Really cool though and I'd be tempted to go investigating them if I lived in Detroit!
 
A mate of mine spent 12 months in Detroit via University. Like most of his student colleagues, he was too scared to go off campus for a while. He lived right behind the Motown studios. If I'm correct its a notoriously dangerous are to live (where he was).

He also said that British people cannot understand the scale of Detroit. I think he said the nearest mall to him was around 30 miles away! He said that around him block after block was derelict.

Obviously I'm just talking about the area where he lived, I'm not saying everywhere in Detroit is the same. Thats as daft as Americans being told not to go to Manchester because you might get shot.
 
Jeez, he isn't joking either!

Just went into Google Street View, picked a random block and it looks like something out of The Walking Dead. Like nobody has lived there for years. Insane!

http://www.marchandmeffre.com/detroit/index.html

Prob some crossover of images from the previous link. The ones of the theatres and central station are amazing! And to think Hollywood spunks away millions recreating post-apocalyptic sets.

Actually stunned at the scale of delapidation in a major US city.
 
Julien Temple made a documentary about modern Detroit and how it was "the first American city to fail", it was on BBC Two last year and showed many eerie shots of the derelict blocks. It also said that some people have moved in on the abandoned land and started farming there.
 
Is Detroit an abandoned wasteland?
How did that happen?
 
gncxx said:
Julien Temple made a documentary about modern Detroit and how it was "the first American city to fail", it was on BBC Two last year and showed many eerie shots of the derelict blocks.

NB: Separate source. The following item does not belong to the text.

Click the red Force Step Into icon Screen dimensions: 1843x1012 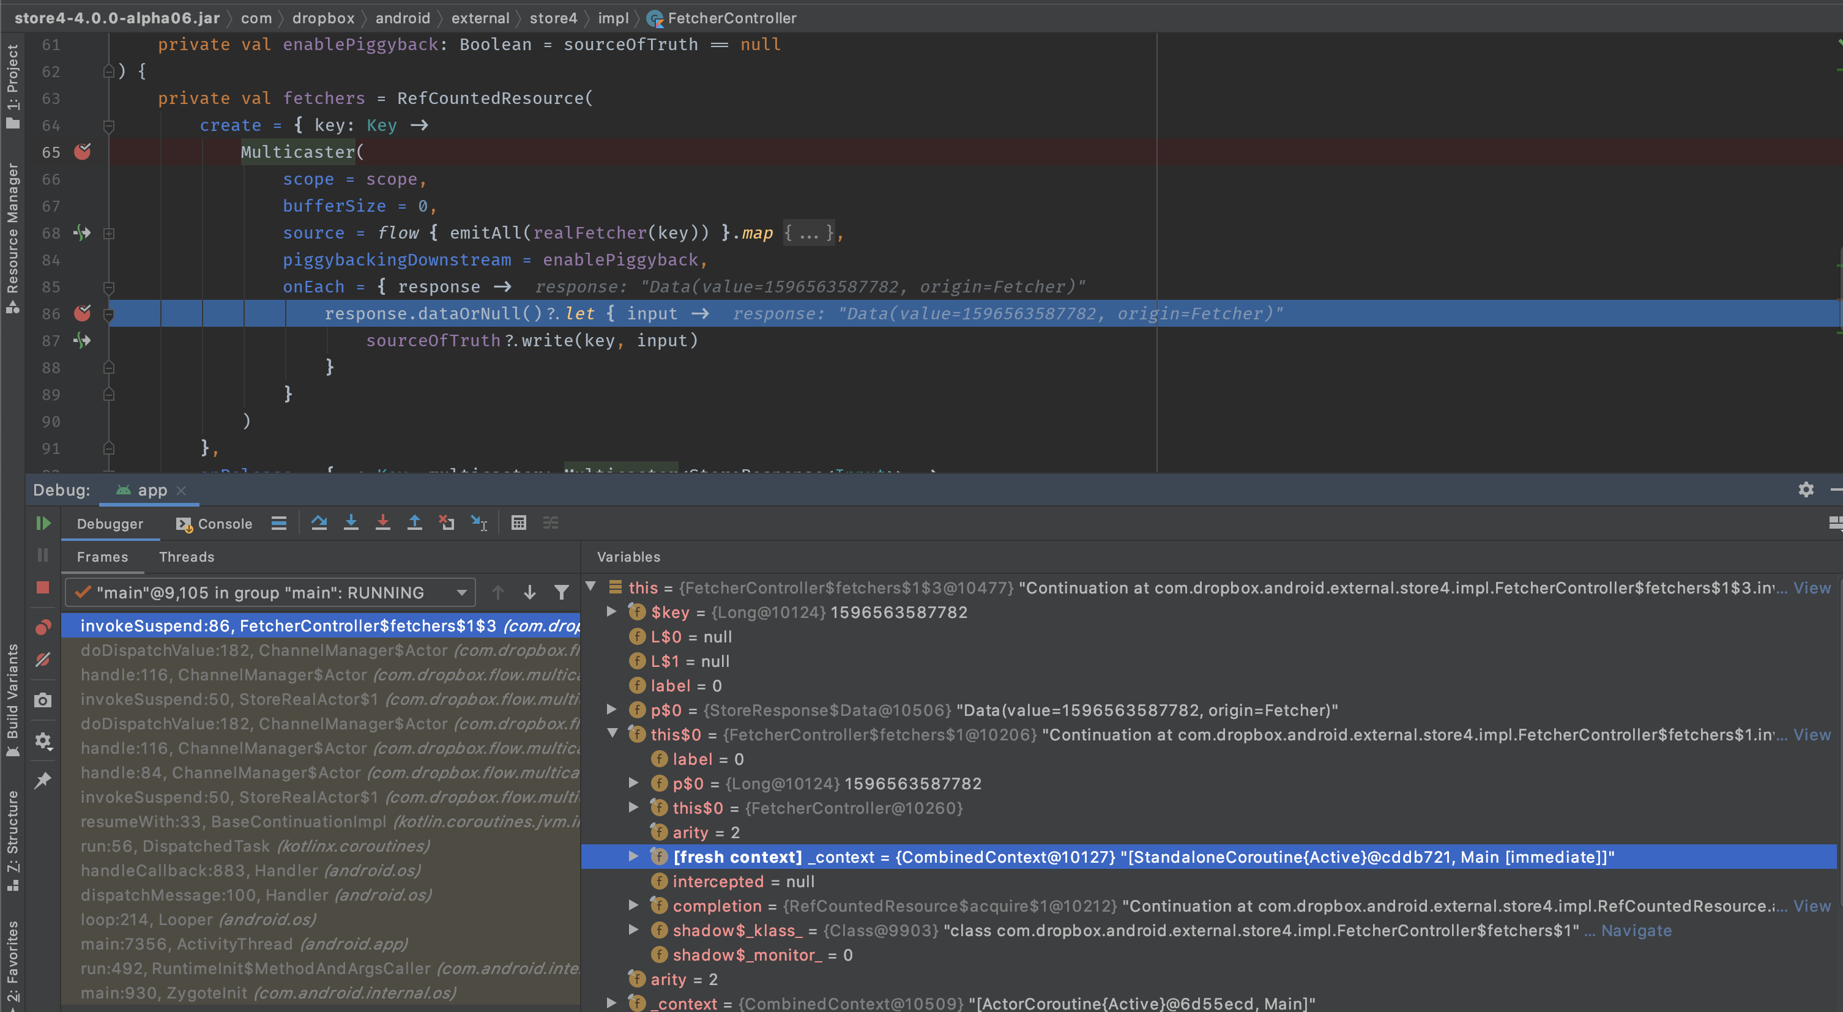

It also said that some people have moved in on the abandoned land and started farming there.

Yeh I found that yesterday and have made a note to watch it when I get a chance.

It is available online, and presumably could be found on iPlayer for those not frozen out... :cry:

http://rutube.ru/tracks/3971045.html?v= ... 366e7bbda8
 
Mythopoeika said:
Is Detroit an abandoned wasteland?
How did that happen?

The failing American car industry pulled out of the city, and because pretty much all anyone did there was make cars the whole city broke down.
 
Detroit was Motor City and parallels can be found on a much smaller scale in South Wales when the pits closed down and many other places in the North of England when the shipyards shut down and industry declined.

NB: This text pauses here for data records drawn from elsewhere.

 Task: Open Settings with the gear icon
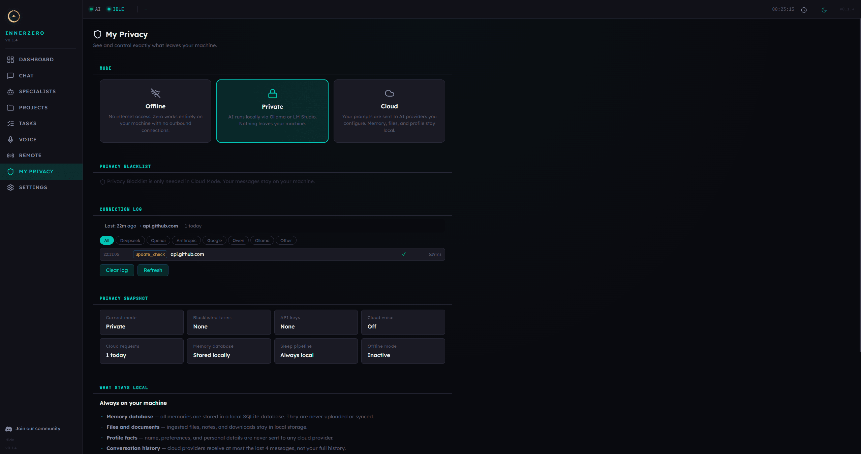click(10, 187)
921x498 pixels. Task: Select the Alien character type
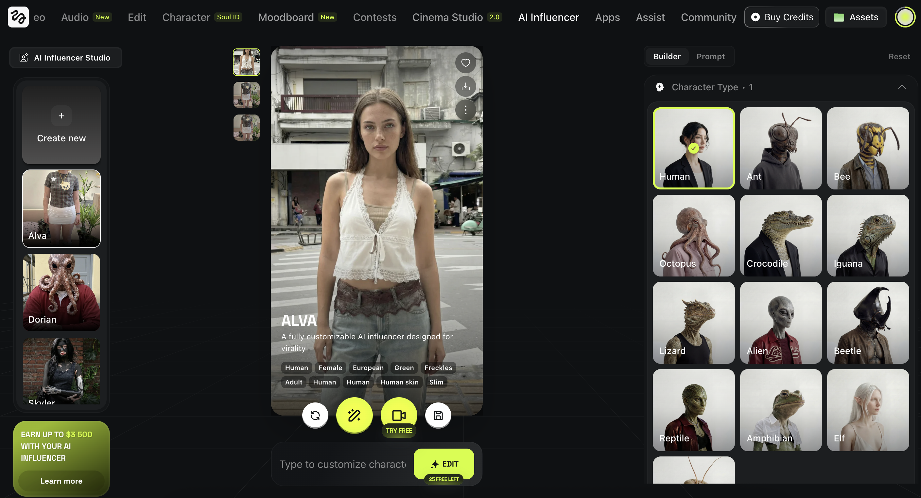point(780,323)
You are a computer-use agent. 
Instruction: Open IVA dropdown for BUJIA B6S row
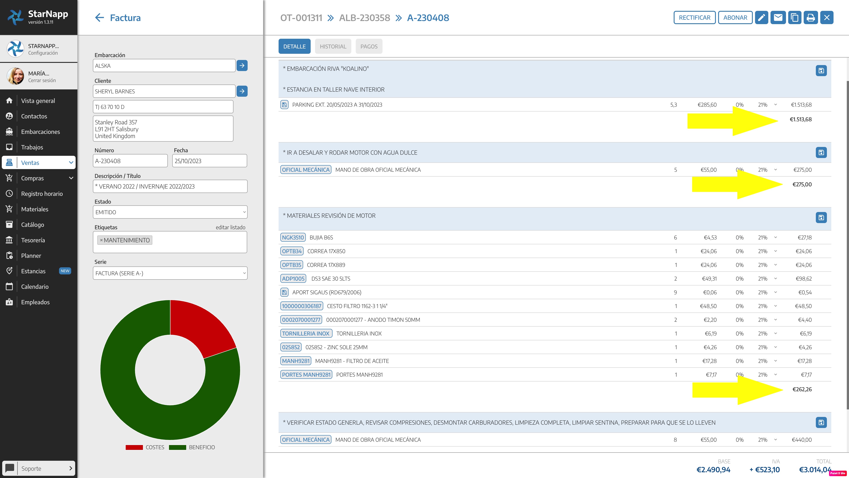click(775, 238)
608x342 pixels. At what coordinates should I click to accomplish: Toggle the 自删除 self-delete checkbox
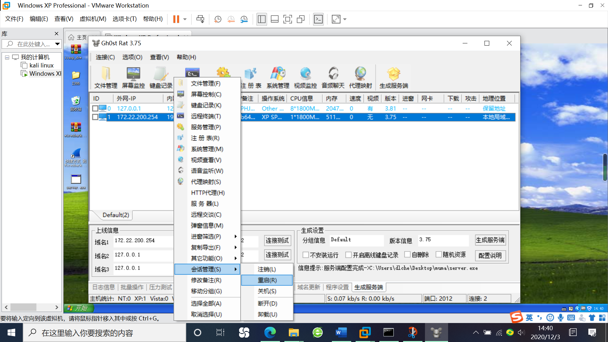coord(408,255)
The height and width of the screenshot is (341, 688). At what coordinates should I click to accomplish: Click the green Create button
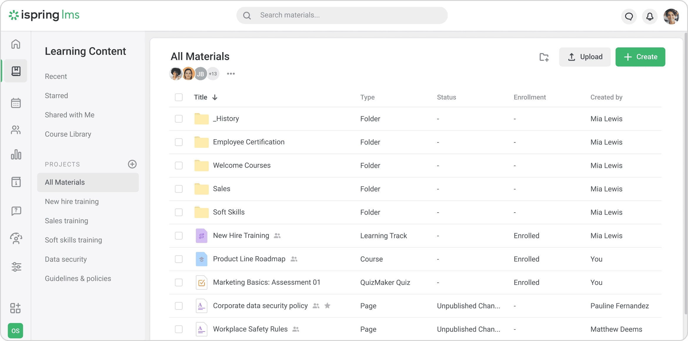pyautogui.click(x=640, y=57)
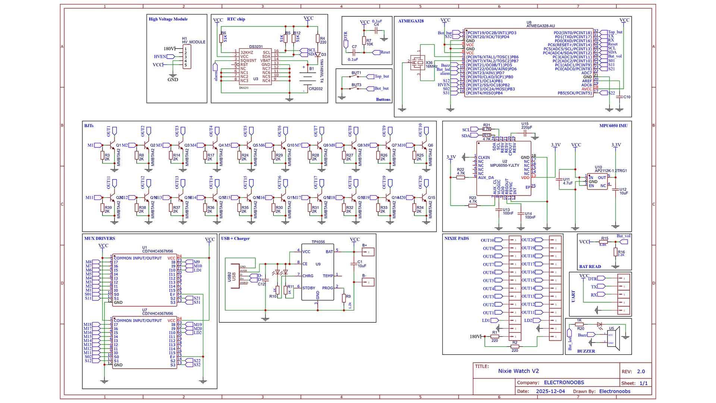Click the BUT3 push button switch
The width and height of the screenshot is (716, 403).
point(354,88)
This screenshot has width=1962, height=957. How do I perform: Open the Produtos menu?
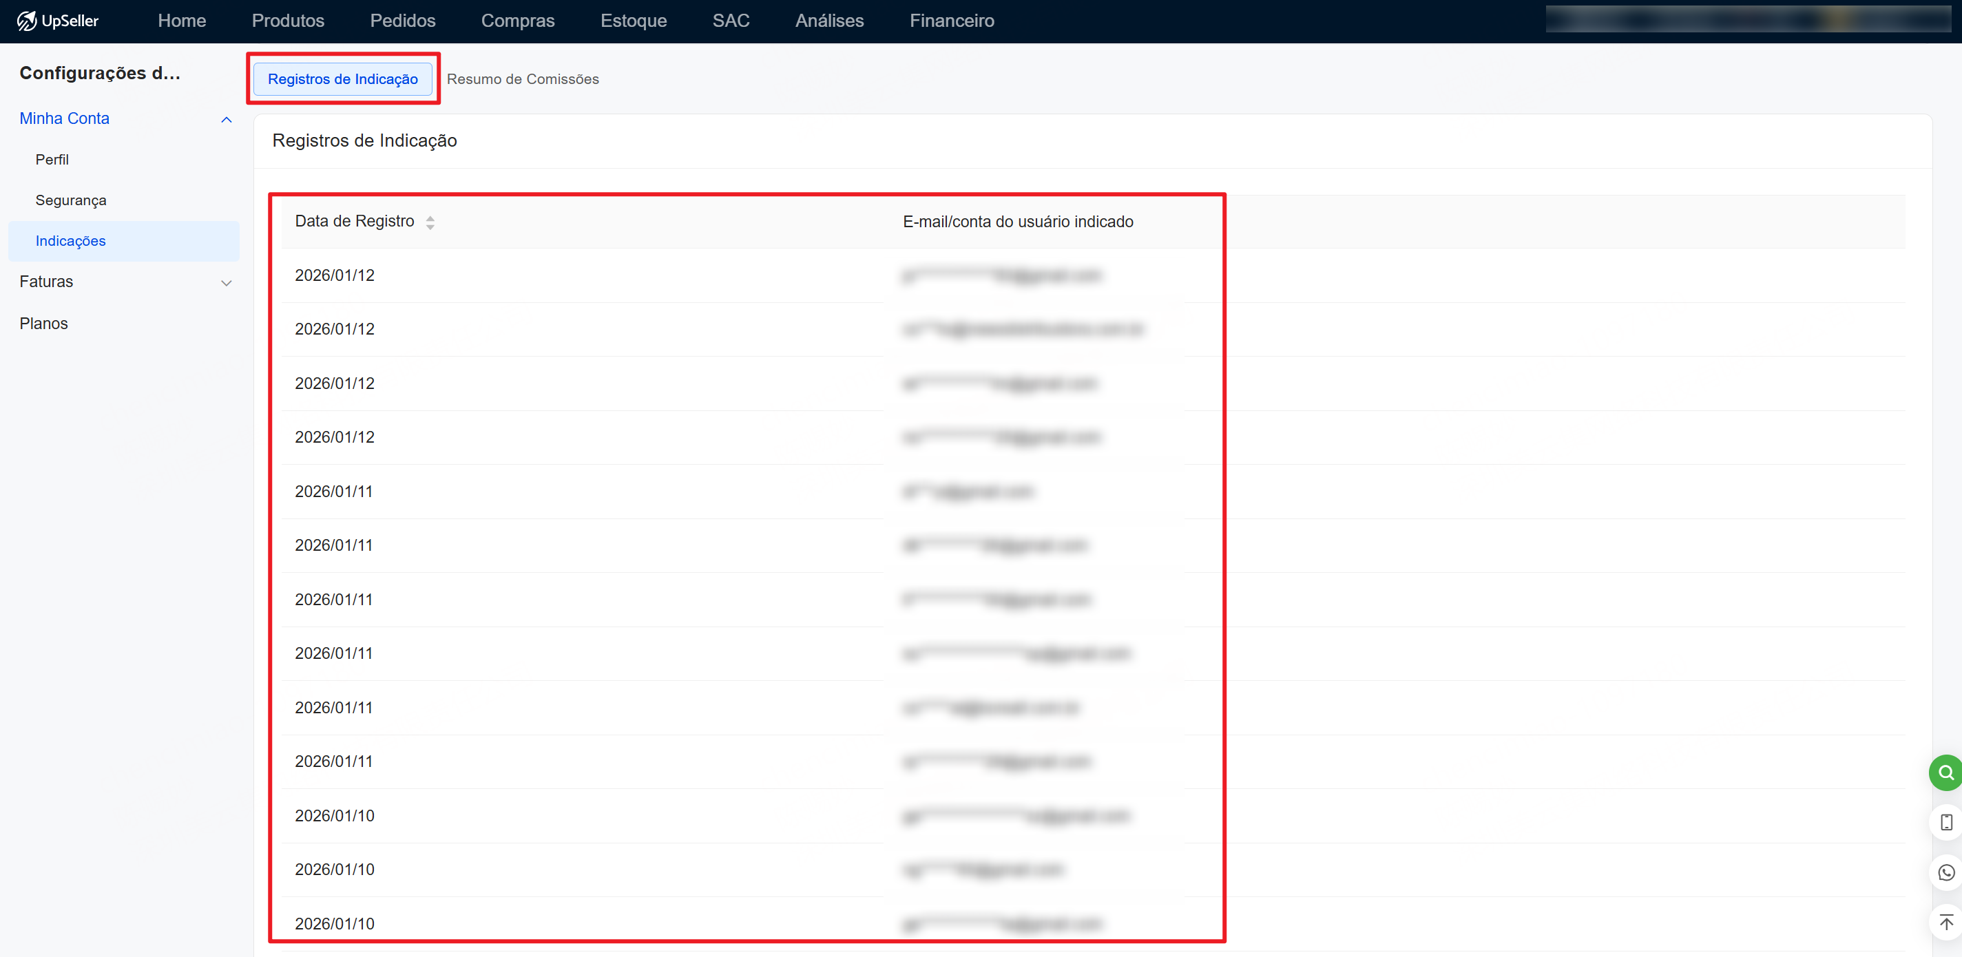pyautogui.click(x=288, y=21)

Like my mate said, we cannot imagine the scale of a city like Detroit. I fid it almost undeleivalble the sheer scale of America that an area of that scale can almost be abandoned as a ghetto.
 
The co-ordinates given in the second article (37°49’02.16?N 140°33’05.78?E) on Google Earth takes you to Hobara, an ordinary looking town.
 
gncxx said:
Mythopoeika said:
Is Detroit an abandoned wasteland?
How did that happen?

The failing American car industry pulled out of the city, and because pretty much all anyone did there was make cars the whole city broke down.

The atmospheric and occasionally disturbing video for Röyksopp's The Drug was filmed in the enormous old Packard Automotive plant in Detroit. Link here.

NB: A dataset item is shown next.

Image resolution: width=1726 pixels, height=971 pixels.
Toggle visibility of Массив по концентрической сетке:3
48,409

I can imagine that place being a fim-maker/photographer/urban-sketcher's dream - and a resident's nightmare.
 
I just read Martin Cruz Smith's rather good crime novel, Wolves Eat Dogs. There's a Guardian review of the book which states: 'When Cruz Smith is at his best, as he is here, it is impossible to tell how much is research and how much imagination.'

This is very true, and why I did some research early on to confirm that people actually did live and work (legally and illegaly) in Chernobyl's Zone of Exclusion - and whether residents and squatters had moved back to the villages, whether there were organised day-trips to the site, and poachers had moved in to take advantage of the areas apparently burgeoning wildlife.*

Anyway, some rather awesome pictures contained in the following:

reactor4.be

Village of Joy

Article with more amazing photographs here.

And yes, people do go urban exploring in Chernobyl & Pripyat.

*All of that seems to be true, but I wasn't able to find any evidence that Chernobyl is the site of an Orthodox Jewish pilgrimage - seems that might be where Cruz Smith was exercising a little authorial imagination.